We staked out a Pinkberry in Murray Hill this week and found that in one hour, 20 people entered the store with college t-shirts (we counted fraternity, sorority, and university apparel as college-tees). Compare that to the East Village Pinkberry, where we only saw 9 college tees (3 of which were NYU).
For further research, we did what every local frat boy in trouble is scared to do — call up the nationals for help. Matt Glick, a New York based leadership consultant for Alpha Epsilon Pi said of his members, “Most often they end up in Murray Hill or places like Stuy Town.”
So even the frats themselves identify with Murray Hill. But Scott Sitman, a 23 year old City transplant who decided to set up shop in the East Village, sees things differently. He told us, “I went to a big university in the midwest that has large a large east coast population (i.e. Jews), so naturally I know a lot of people in Murray Hill. I think a main reason young people live there is because the quality of life is relatively high, for a price kids just out of college can pay. Plenty of people I know live in dope apartments on like the 30th floor of a brand new building. Many buildings have doormen and it’s a pretty safe neighborhood, so I feel like it’s an easier transition to city life, compared to, say a dank and grimey 5th floor walk-up on Avenue C. And I guess that’s fair enough.”
He doesn’t think that “fratty” is a fair description of Murray Hill, but he does make sure to note the fact that “college kids flock there after they graduate, many of whom are used to broing out 3 nights a week and watching a shit ton of sports…. But to each his own.”
Murray Hill’s main drag is the crowded strip of bars down Third Avenue populated by a striped, buttoned-down black out drunk crowd. There’s even Exchange Bar and Grill, where patrons buy their drinks from a “drink stock market.” It’s pretty much designed to attract that young hotshot summer associate crowd looking to impress their with their newly learned Goldman Sachs skills.

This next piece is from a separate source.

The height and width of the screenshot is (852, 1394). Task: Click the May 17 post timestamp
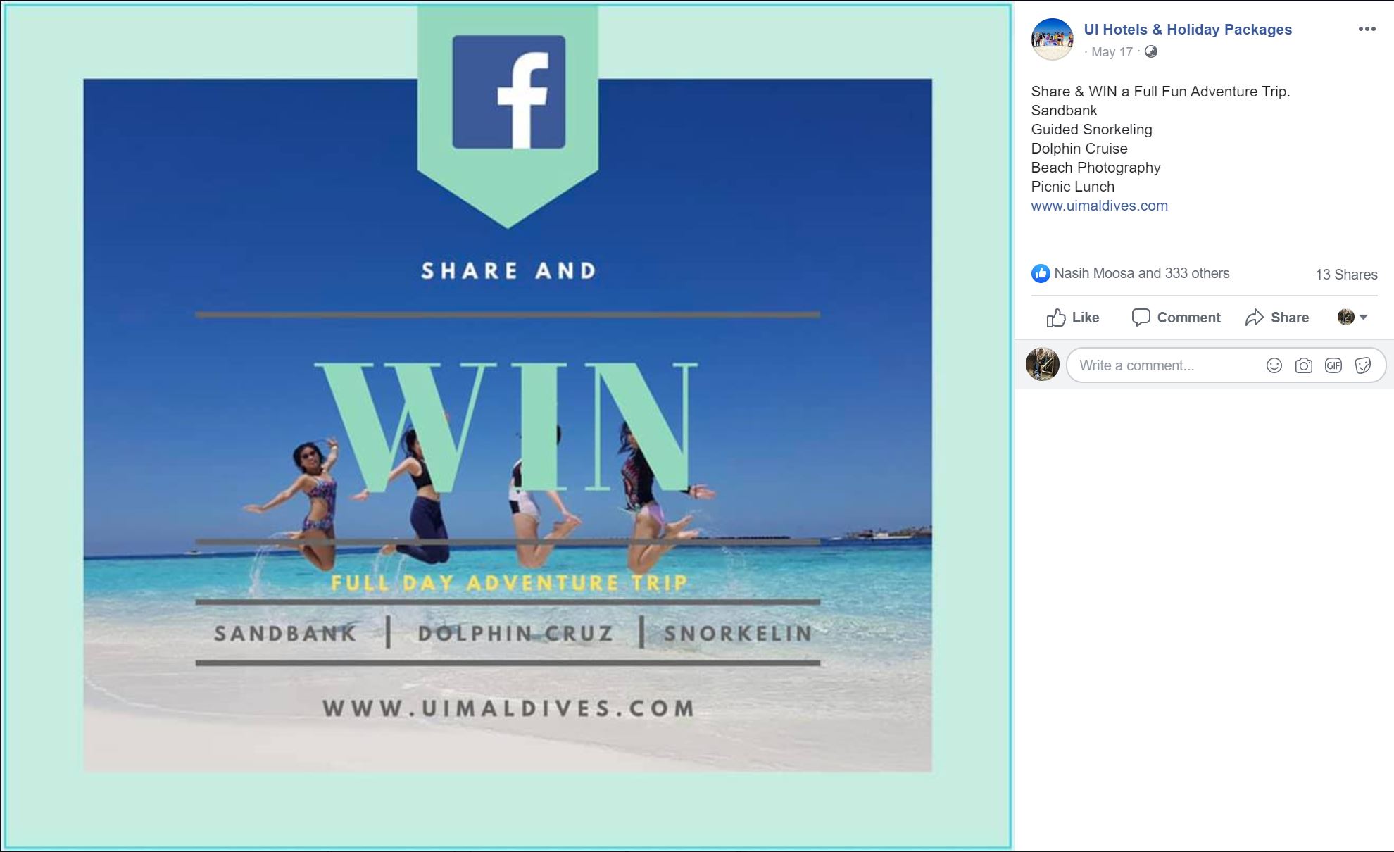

The Joshua Tree, the most widely known bro-bar in Murray Hill, says that each week it runs through about “80 cases of bottled beer [24 bottles each] and 20 kegs.” That’s over 2,000 orders of beer per week. No other bar that we reached out to would tell us how much beer they actually sold. Most of them declined to reveal their numbers out of fear that they would be giving away the profits for a private business. So it says something that The Joshua Tree has enough bravado that they would be willing to tell us about their serious coin and beer drinking capabilities — it’s a total frat move.